Problem statement ->
Only the lines from the one with "Click the Show/Hide Console Tree icon" to the end of the records are wanted, each repeated exactly, both ends included.

Source material ->
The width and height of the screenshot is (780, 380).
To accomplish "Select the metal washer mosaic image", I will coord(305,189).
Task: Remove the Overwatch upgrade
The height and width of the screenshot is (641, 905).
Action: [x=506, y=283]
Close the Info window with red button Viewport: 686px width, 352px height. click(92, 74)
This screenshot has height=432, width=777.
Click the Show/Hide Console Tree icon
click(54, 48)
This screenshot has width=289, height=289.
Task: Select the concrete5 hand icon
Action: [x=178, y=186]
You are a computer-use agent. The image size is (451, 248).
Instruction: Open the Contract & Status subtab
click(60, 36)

Result of the exercise ->
Click the Show/Hide Console Tree icon
click(54, 48)
This screenshot has width=289, height=289.
Task: Select the concrete5 hand icon
Action: [x=178, y=186]
You are a computer-use agent. The image size is (451, 248).
Instruction: Open the Contract & Status subtab
click(60, 36)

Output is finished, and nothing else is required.